Axe 5: Migratory Adaptation

Work in-situ, monitoring forced migrants during their migratory journeys, involving deep and numerous changes in particularly extreme living conditions.

Direction Christian Clot

This research is fully in line with objectives 10 (Reduced Inquality) of the 17 sustainable development goals of UNESCO.

 

____

Few humans have had to push adaptation as much as those forced to migrate, due to climatic events, wars, economic instability or other dire reasons. Leaving one’s home, sometimes a multigenerational home, setting off on an ill-defined journey, and facing constant obstacles, to arrive at a destination with an uncertain reception – and often difficult – to recreate a life there, involves an unusual adaptive ability. A better understanding of adaptive evolutions during these journeys makes it possible to both understand the mechanisms of emergency adaptation, and to anticipate solutions to help the already identified future climate migrants. Over 140 million people will migrate over the coming decades. This is a challenge that will not only be solved by installing infrastructures.

 

____

WORK 1: ACCOMPANYING LATIN AMERICAN MIGRANTS DURING THEIR DISPLACEMENT

After the agreement between Mexico and the United States involving more surveillance at the borders, clandestinity became a predominant migratory method for people from Honduras, Salvador, Guatemala and other countries, seeking to get into the United States via Mexico. The mafia, corruption of border and other migration services, and crossing hostile territories (tropical forests, deserts) without means, has rendered the journey uncertain and more and more dangerous.

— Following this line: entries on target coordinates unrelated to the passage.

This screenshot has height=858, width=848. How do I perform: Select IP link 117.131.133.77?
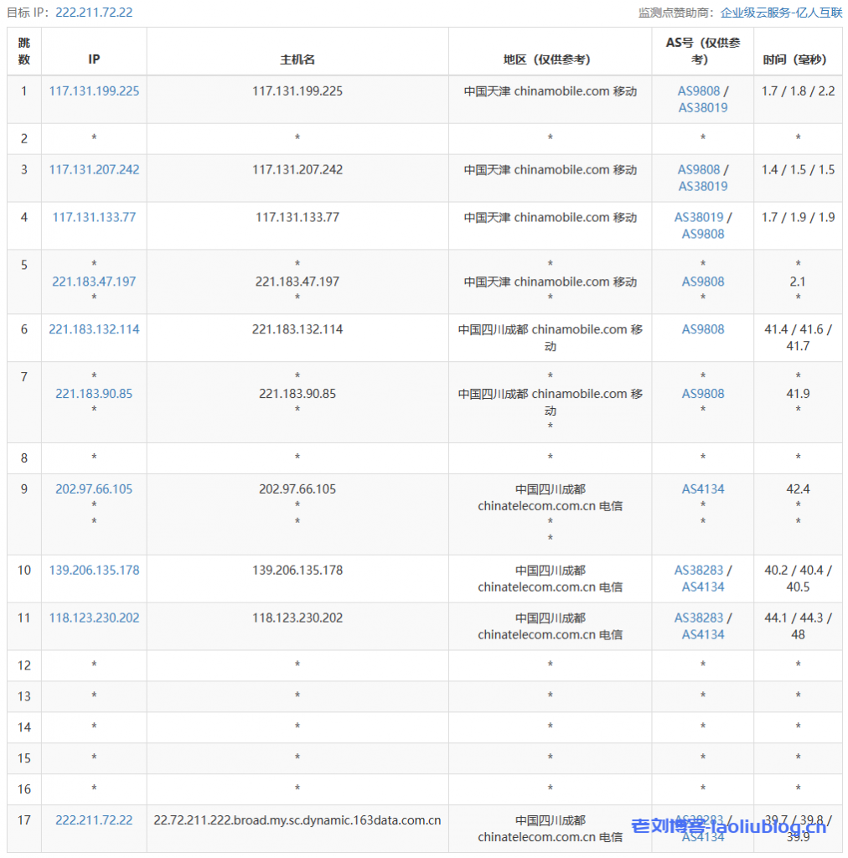[x=94, y=217]
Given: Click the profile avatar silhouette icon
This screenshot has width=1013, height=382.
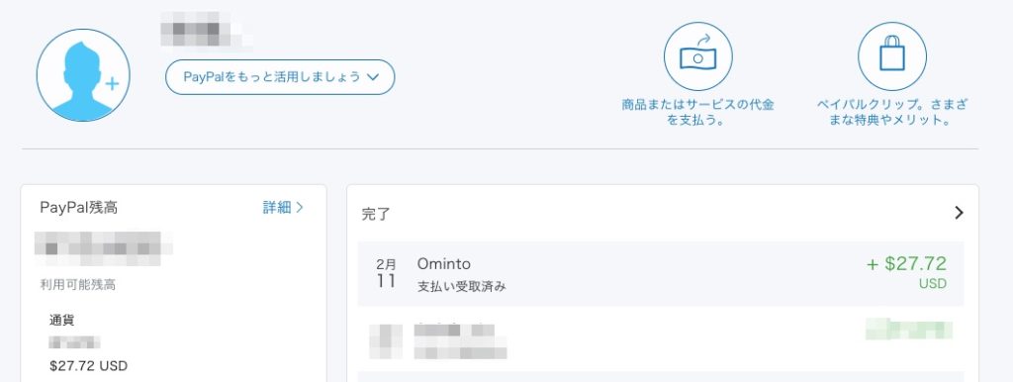Looking at the screenshot, I should pyautogui.click(x=83, y=75).
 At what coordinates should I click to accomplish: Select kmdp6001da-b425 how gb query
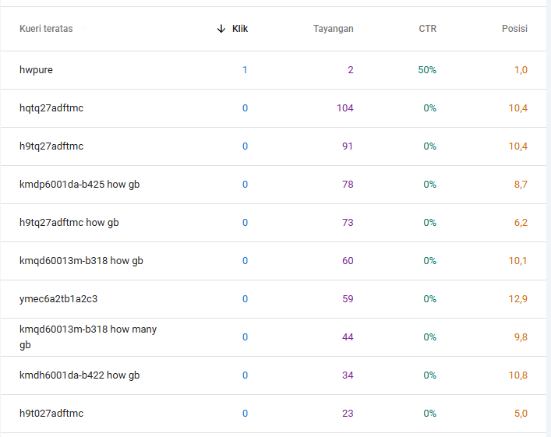click(x=79, y=185)
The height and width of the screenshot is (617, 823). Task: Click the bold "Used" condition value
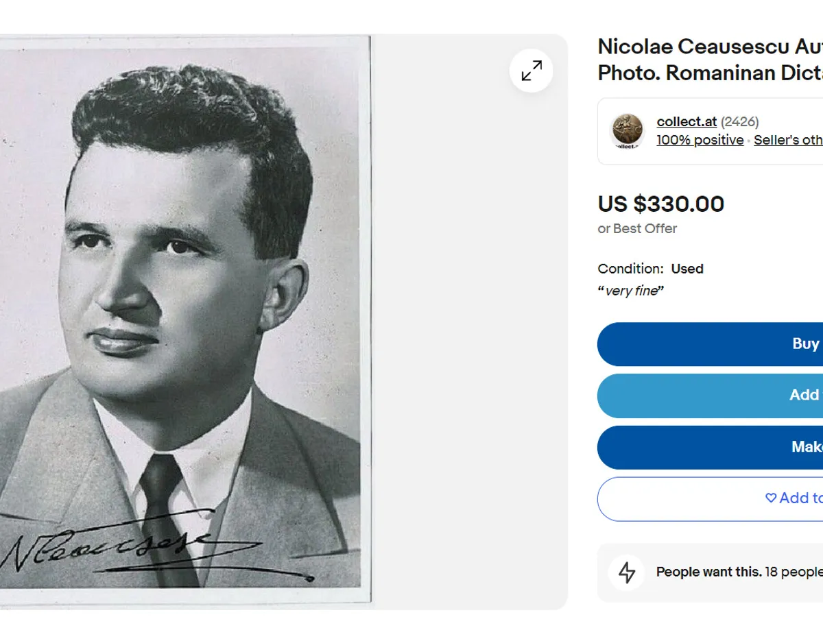pyautogui.click(x=687, y=269)
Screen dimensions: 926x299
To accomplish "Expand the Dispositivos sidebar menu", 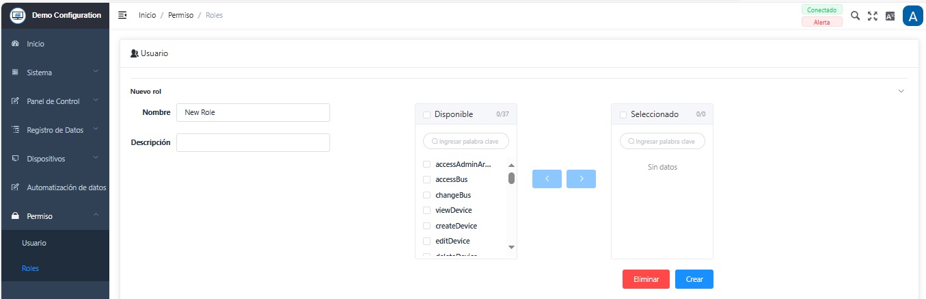I will point(55,159).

We are carrying out participatory studies of these migratory populations to better assess their evolving aptitudes to adjust during the journey, and their motivational biases, which, if the ultimate goal still remains to settle in the U.S., evolves substantially during the long haul. On the boundary between active ethnology and social geography of migration, Christian Clot has thus progressed with several groups of migrants from Honduras to the USA, participating with them in all the stages of the journey.

This is a work in progress since several other journeys are planned, with the implementation of a methodology for monitoring and evaluating adaptive skills using direct interviews, targeted questionnaires and observation.

This work is supplemented by interviews with long-term refugees waiting for a resolution to their situation, sometimes after decades, like in Palestine or Rwanda.